**Excerpt**
* * * * * * *

# Sort out Academic agenda and plan classes

In this notebook, you can import your agenda in `ics` files and inspect proposed classes schedule (typically in XLS files) for next semester. 

As a teacher in Ecole Centrale de Nantes, this version deals with EI1 weekly schedule and options/small groups schedules.

In [1]:
# Import necessary libraries
import pandas as pd
from icalendar import Calendar
from datetime import datetime, time
from datetime import datetime, timedelta
import calendar
import pytz

## Step 1: Import ICS files

In [223]:
time.max

datetime.time(23, 59, 59, 999999)

In [249]:
# Function to read and parse an ICS file
def read_ics(file_path):
    with open(file_path, 'r') as file:
        gcal = Calendar.from_ical(file.read())
    utc=pytz.UTC
    now = datetime.now().replace(tzinfo=utc)
    events = []
    for component in gcal.walk():
        if component.name == "VEVENT":
           # try:
                dtstart=component.get('dtstart').dt
                if isinstance(dtstart, datetime):
                    if not dtstart.tzinfo:
                        dtstart = dtstart.replace(tzinfo=pytz.UTC)
                else:  # if dtstart is a date object
                    dtstart = datetime.combine(dtstart, time.min, tzinfo=pytz.UTC)
                if dtstart < now: continue
            
                dtend = component.get('dtend').dt if component.get('dtend') else dtstart
                if isinstance(dtend, datetime):
                    if not dtend.tzinfo:
                            dtend = dtend.replace(tzinfo=pytz.UTC)
                else:  # if dtend is a date object
                    print(component.get('summary'), dtend)
                    dtend = datetime.combine(dtend, time.max, tzinfo=pytz.UTC)

* * * * * * *

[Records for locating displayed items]
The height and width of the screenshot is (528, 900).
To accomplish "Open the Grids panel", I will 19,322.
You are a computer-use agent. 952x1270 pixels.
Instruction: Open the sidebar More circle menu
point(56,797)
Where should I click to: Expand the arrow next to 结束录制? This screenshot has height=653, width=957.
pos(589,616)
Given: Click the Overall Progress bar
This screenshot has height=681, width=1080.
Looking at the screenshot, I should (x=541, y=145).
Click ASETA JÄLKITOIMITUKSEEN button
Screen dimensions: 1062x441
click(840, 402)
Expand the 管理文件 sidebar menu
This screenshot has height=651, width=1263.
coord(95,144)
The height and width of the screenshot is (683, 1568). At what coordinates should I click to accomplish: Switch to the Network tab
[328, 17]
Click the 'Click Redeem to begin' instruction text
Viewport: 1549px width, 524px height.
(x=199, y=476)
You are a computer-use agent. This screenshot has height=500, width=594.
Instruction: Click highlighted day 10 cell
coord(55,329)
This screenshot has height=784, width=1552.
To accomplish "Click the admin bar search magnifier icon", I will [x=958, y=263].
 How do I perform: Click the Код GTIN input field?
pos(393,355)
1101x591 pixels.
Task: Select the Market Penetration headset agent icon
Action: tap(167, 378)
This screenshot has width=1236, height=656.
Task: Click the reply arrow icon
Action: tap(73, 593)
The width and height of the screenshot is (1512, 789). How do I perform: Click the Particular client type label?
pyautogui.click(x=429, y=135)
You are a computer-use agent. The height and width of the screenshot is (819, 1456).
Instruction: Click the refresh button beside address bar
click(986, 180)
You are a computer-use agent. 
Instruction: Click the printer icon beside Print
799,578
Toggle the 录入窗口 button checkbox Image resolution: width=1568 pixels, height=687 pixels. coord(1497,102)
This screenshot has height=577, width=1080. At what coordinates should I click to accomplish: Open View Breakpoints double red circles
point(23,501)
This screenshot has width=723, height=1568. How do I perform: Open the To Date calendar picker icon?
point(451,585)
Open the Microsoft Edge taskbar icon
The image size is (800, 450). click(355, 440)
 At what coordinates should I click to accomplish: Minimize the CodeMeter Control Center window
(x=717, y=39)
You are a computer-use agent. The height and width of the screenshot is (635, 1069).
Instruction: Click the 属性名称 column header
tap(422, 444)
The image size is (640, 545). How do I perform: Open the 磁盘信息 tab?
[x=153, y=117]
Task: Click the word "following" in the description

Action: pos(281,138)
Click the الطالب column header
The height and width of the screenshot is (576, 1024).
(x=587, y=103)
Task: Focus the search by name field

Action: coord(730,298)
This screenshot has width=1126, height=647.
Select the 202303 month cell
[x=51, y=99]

* * * * * * *

Set down the stretch of the agenda notebook from "dtend = component.get('dtend').dt" through "datetime.combine(dtend, time.max, tzinfo=pytz.UTC)", word for word.

**Written reply**
dtend = component.get('dtend').dt if component.get('dtend') else dtstart
                if isinstance(dtend, datetime):
                    if not dtend.tzinfo:
                            dtend = dtend.replace(tzinfo=pytz.UTC)
                else:  # if dtend is a date object
                    print(component.get('summary'), dtend)
                    dtend = datetime.combine(dtend, time.max, tzinfo=pytz.UTC)